A linked list is given such that each node contains an additional random pointer which could point to any node in the list or null.

Return a deep copy of the list.

分析过程

  • 输入:一个带有随机指针的链表
  • 输出:该链表的深拷贝
  • 思路:首先遍历链表,拷贝一份。拷贝的同时记录两个字典,1、旧链表的<节点, 索引>,2、新链表的<索引, 节点>。复制完一遍以后再次遍历,找旧链表中有随机指针的节点。
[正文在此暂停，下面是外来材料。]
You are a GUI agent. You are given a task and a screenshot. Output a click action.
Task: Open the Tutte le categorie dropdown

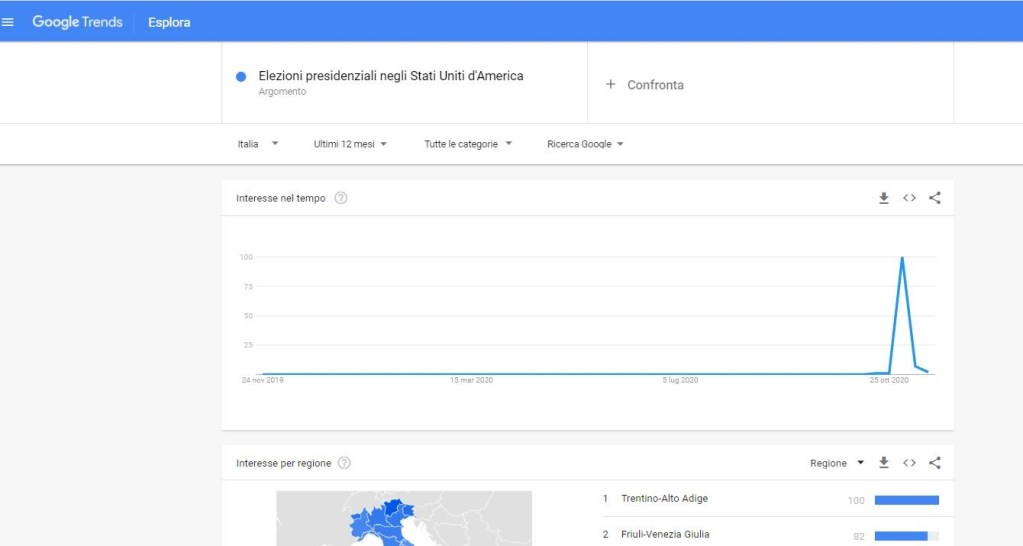467,144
依靠前面第 1 个字典,找出这个节点的索引,然后用这个索引在第 2 个字典里找到在新链表中的节点,赋值即可。

解决方法

#include <iostream>
#include <map>

class Node {
public:
    int val;
    Node *pointer;
    Node *next;
    
    Node(int val) {
        this->val = val;
        this->pointer = nullptr;
        this->next = nullptr;
    }
    
    Node *copy() {
        return new Node(val);
    }
};

Node *deepcopy(Node *root) {
    std::map<Node *, int> oldDict;
    std::map<int, Node *> newDict;
    
    Node *oldTmp = root;
    
    Node *newRoot = root->copy();
    Node *newTmp = newRoot;
    
    int index = 0;
    // 第一次遍历,拷贝链表,并且记录字典
    while (oldTmp) {
        // 新链表中的索引到节点
        newDict[index] = newTmp;
        // 旧链表中的节点到索引
        oldDict[oldTmp] = index;
        
        oldTmp = oldTmp->next;
        
        if (oldTmp) {
            newTmp->next = oldTmp->copy();
            newTmp = newTmp->next;
            index++;
        }
    }
    
    // 再次遍历
    oldTmp = root;
    index = 0;
    while (oldTmp) {
        Node *ptrNode = oldTmp->pointer;
        // 找到有随机指针的节点,联合两个字典找到目标节点
        if (ptrNode) {
            int ptrIndex = oldDict[ptrNode];
            newDict[index]->pointer = newDict[ptrIndex];
        }
        
        oldTmp = oldTmp->next;
        index++;
    }
    
    return newRoot;
}

int main(int argc, const char * argv[]) {
    // 0 -
    // 1  |
    // 2 -
    // 3 -
    // 4  |
    // 5 -
    Node root = Node(0);
    Node n1 = Node(1);
    Node n2 = Node(2);
    Node n3 = Node(3);
    Node n4 = Node(4);
    Node n5 = Node(5);
    
    root.next = &n1;
    n1.next = &n2;
    n2.next = &n3;
    n3.next = &n4;
    n4.next = &n5;
    
    root.pointer = &n2;
    n3.pointer = &n5;
    
    Node *newRoot = deepcopy(&root);
    
    return 0;
}

Thanks for reading.

All the best wishes for you! 💕